Marcelo Träsel, outubro de 2005
O gourmet parvenu
Ao contrário do que muita gente possa pensar, supostos gourmets não costumam ser gourmets o tempo todo. Se algum conhecido seu fizer questão de demonstrar seus conhecimentos gastronômicos mesmo em uma praça de alimentação de shopping center, trata-se não de um discípulo de Brillat-Savarin, mas de um esnobe novo-rico, ou, para nos mantermos dentro da francofilia que permeia o mundo da cozinha, de um “gourmet parvenu”. Os maiores representantes da classe são os enólogos de fim de semana, discípulos de Parker, que desmontei na última coluna.

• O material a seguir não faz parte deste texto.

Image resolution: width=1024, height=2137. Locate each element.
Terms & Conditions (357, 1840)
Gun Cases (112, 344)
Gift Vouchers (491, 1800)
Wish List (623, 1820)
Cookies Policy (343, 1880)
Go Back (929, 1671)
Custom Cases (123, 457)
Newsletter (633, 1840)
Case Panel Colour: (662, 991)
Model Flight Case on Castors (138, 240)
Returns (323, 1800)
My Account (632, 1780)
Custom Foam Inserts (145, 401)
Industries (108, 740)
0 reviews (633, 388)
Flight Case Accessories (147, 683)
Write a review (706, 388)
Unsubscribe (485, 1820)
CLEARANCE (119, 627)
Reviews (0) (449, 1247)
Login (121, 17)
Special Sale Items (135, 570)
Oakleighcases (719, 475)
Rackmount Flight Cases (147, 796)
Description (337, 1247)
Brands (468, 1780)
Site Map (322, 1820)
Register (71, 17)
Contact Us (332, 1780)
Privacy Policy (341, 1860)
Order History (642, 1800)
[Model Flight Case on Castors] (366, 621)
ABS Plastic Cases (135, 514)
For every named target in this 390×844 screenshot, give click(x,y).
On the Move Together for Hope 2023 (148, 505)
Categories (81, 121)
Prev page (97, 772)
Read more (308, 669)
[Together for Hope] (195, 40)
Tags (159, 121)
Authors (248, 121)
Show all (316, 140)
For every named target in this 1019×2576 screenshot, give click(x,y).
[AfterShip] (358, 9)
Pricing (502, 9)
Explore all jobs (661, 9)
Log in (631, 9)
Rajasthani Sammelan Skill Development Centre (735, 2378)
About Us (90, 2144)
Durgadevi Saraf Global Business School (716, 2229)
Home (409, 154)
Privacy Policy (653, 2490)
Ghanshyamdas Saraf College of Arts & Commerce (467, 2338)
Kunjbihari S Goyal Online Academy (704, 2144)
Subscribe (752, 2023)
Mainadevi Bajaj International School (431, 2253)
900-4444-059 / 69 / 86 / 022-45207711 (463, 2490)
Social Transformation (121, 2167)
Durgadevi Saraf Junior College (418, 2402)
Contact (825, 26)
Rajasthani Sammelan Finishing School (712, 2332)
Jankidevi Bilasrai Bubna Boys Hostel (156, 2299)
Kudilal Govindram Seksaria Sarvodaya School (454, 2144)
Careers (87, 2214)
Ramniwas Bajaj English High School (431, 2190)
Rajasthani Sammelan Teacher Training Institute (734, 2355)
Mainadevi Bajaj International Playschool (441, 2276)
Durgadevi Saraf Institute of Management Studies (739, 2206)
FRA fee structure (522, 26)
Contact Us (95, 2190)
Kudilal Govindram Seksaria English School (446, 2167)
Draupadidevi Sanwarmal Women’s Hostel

Um bom modelo para os gourmets − e de resto para todos os homens de bem − é o tradicional cavalheiro britânico. Os gentis-homens de Sua Majestade têm mente cultivada, bom-gosto e refinamento, mas sabem o momento de aplicar tudo isso. De uma maneira geral, evitam constranger os mortais comuns exibindo seus atributos e abominam ser inoportunos. Diz-se que um verdadeiro gentil-homem deixa seu mordomo gastar os sapatos novos antes de começar a usá-los, para evitar o risco de ser tomado por um novo-rico perdulário. Dicas sobre onde comprar cartolas e bengalas podem ser obtidas com o colega de Semana 3 Alexandre Soares Silva.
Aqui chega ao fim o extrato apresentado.